What a year. And it’s only day two. This year I danced and sang, I’ve been hospitalized, lost/had my wallet stolen- purse was cut so I’m assuming the latter- and I have zero memory of how any of it happened. Oh and I cried a lot. Did I have too much to drink? Maybe. Doubtful, but maybe. Did my body just react horribly to alcohol since I was sick for a week? Possible. Did a cute guy hand me a drink with something in it? Also possible. The thing is, I don’t remember. That’s the terrifying truth. One minute, I was dancing with a group of friends and I met a guy. The next, I awoke in a hospital bed- only 5 hrs later. It was night and day. I get images of a man’s face- he reminded me of this Broadway actor I had spent hours watching YouTube videos of earlier that day. He probably looked nothing like him. I hear him calling my name as if trying to wake me up. That’s it. Blank. That’s how I rang in the new year. Alone, in a hospital bed, with no wallet and no memory. When I asked how I got there, the ER nurse said paramedics brought me in. And with that realization of being utterly alone, I bolted out the hospital doors.
I’m obviously super thankful that nothing worse happened because it could have been exponentially worse. I get sick to my stomach thinking about what could have happened. It’s pretty shitty and not so fun but there’s some good take-away here, especially looking forward and going into this new year.
Lessons to be learned:
Your body and your health come first, above all else. Even if you spent $100 on an NYE event months ago, don’t go. That’s it. No excuse is good enough to compromise your well-being.
If you DO go to said event and are sick, don’t drink, even a little. Because even if you haven’t taken any medicine in the past 24 hrs, that shit’s still in your system and it will affect you. And it will inhibit you from actually getting better.
DO NOT take drinks from strangers. This is a gimme. Something we learn in every coming of age TV Show and movie. I’m a chatty Kathy and I trust[ed] people way too easily.
CHECK IN on your friends. If any one of the people that I went to this event with had texted me or called me, I likely would not have ended up where I did. Now, it’s not your responsibility to be a babysitter but being a friend means going “Oh hey, so-and-so had been missing for about an hour. Maybe I should check in on them, make sure everything is alright!”
ONE night does not determine who you are. So many things can be said about me for not knowing what happened that night. What I KNOW is that it wasn’t a night where I just blacked out because I got too wasted. I’ve been there, done that. This, this was different. I know my body and I know how different it felt. It felt chemical. Whether that be my own body’s rejection to the gin because of my nasty cold or because of the drink the nice, handsome man gave me. I’ll never know. Regardless, it doesn’t diminish my worth.
Take care of your mental health. This whole thing has taken a bit of a toll on me, and brought to light some underlying issues- hey, maybe my mental health isn’t as great as I thought it was because of how I’m reacting. And that’s okay. I have a really amazing support system in my family and close friends but going back to profesh help is important too.
MOVE ON, but carry the lessons with you. You can’t change the past. But you can be a better version of yourself.
I’ve already thrown out the broken purse. Laundered the outfit worn in the hospital bed. In two weeks, I’ll have my license and bank cards replaced. It’ll probably take a while for me to venture out on my own or even be alone when I go out with friends. I’m gonna have to learn how to trust people. I need to be kinder to myself and not blame every single action that night on me but I also need to take responsibility for going out when I shouldn’t have and for trusting a stranger when I shouldn’t have.

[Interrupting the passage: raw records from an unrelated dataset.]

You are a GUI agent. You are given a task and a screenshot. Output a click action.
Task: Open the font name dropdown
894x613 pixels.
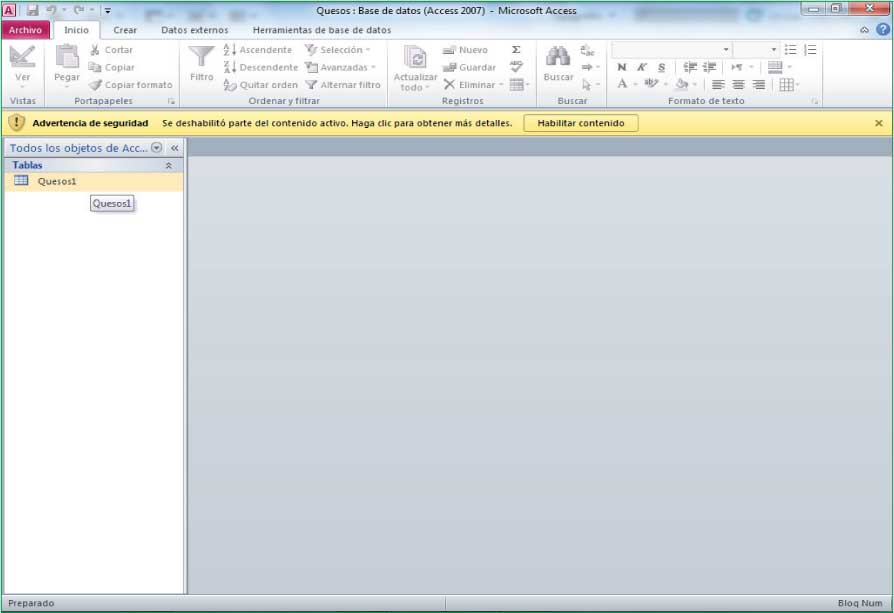pyautogui.click(x=726, y=50)
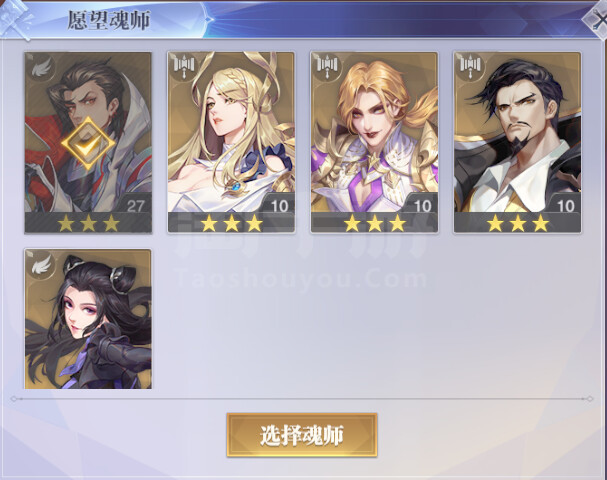Click the three-star rating under the bearded man

pyautogui.click(x=518, y=223)
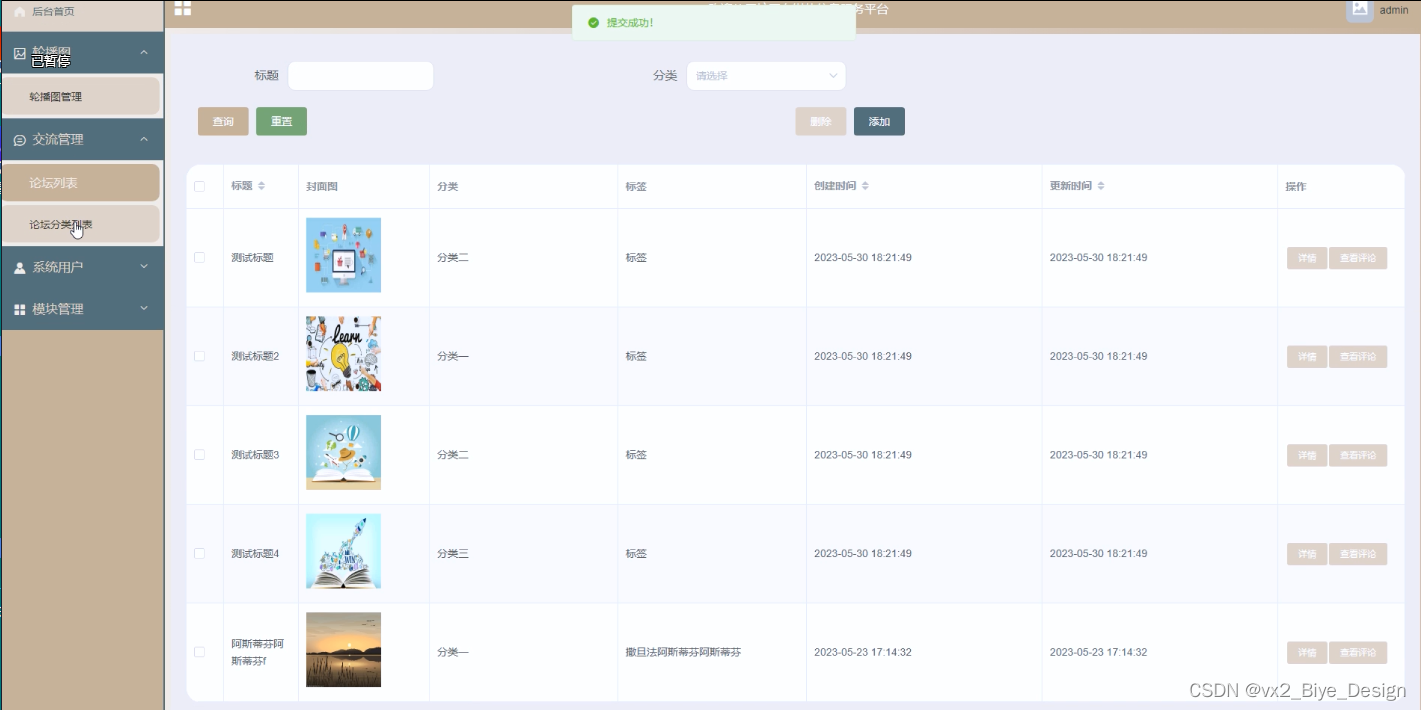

This year, I hope to be a better, stronger, kinder, more bad-ass version of myself. The kind of woman that would see me that NYE and intervene to try to get me to my friends or in a cab home. The kind of woman that would make the first move instead of having the guy grab her a drink. The kind of woman who is open and honest and is particular about the people she allows in her life. The kind of woman who refuses to settle. The kind of woman who doesn’t just appear strong but is actually tough as nails. The kind of woman that says kind things to herself. And means them. I began my self-discovery tour in the latter part of 2017 and while this night was a bit of a setback, 2018 can only get better. Like my girl Alanis says, “you live, you learn.”